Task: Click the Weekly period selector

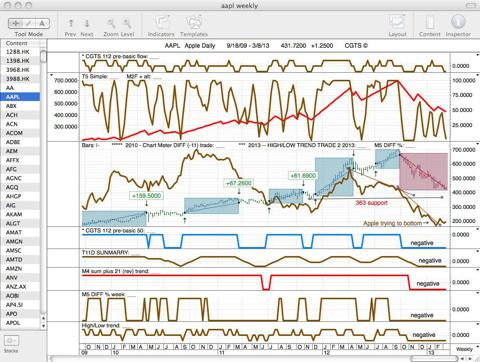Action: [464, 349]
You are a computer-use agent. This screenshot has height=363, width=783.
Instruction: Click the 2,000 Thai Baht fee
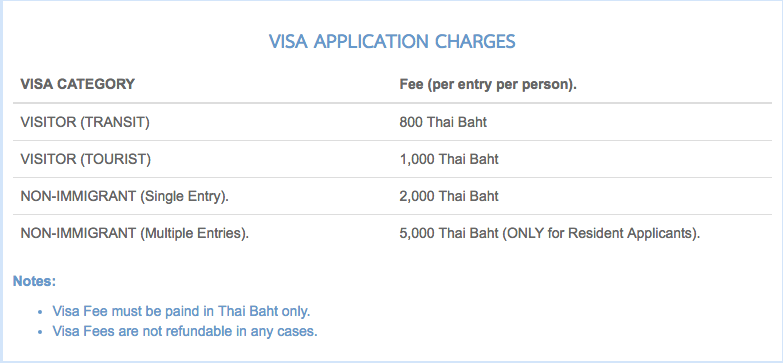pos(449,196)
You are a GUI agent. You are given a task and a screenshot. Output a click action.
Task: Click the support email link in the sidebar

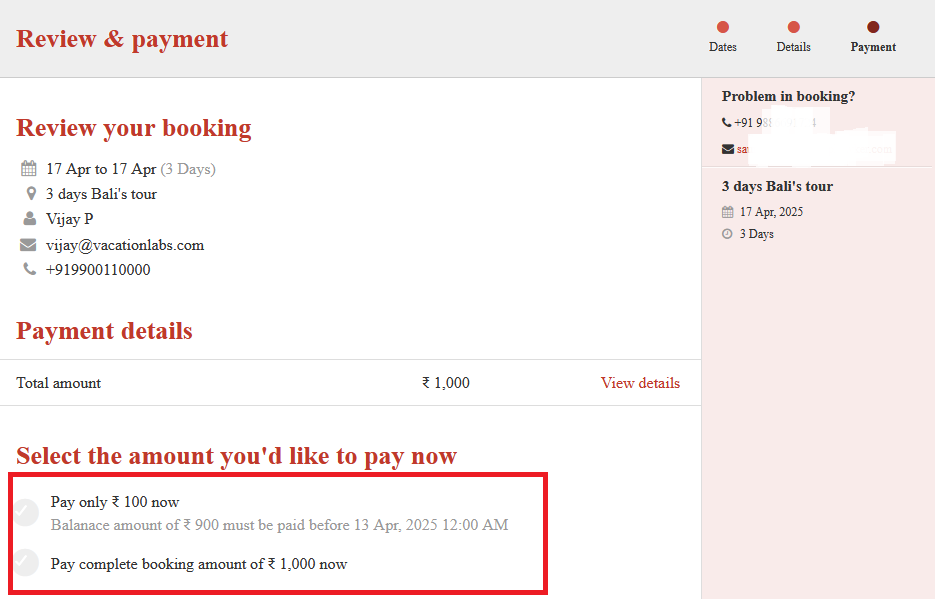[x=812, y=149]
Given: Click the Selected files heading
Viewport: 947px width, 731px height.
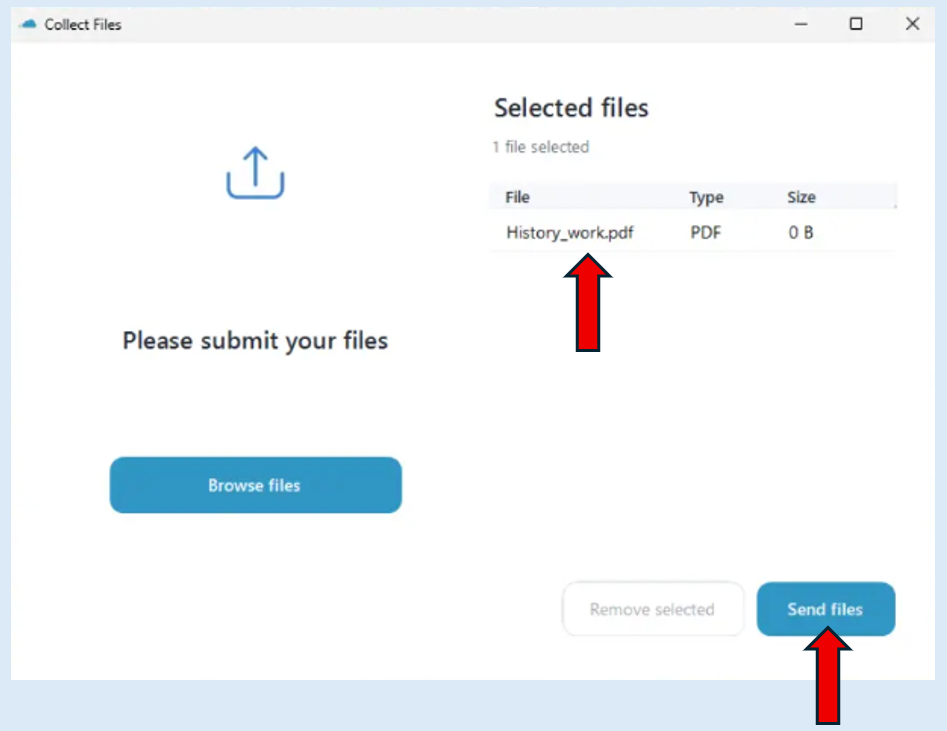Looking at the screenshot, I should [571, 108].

----------

Wherever the string "agent" occurs in the listing, return the line it sits on.

You are a computer-use agent. This screenshot has height=363, width=783.
You are a GUI agent. You are given a task and a screenshot. Output a click action.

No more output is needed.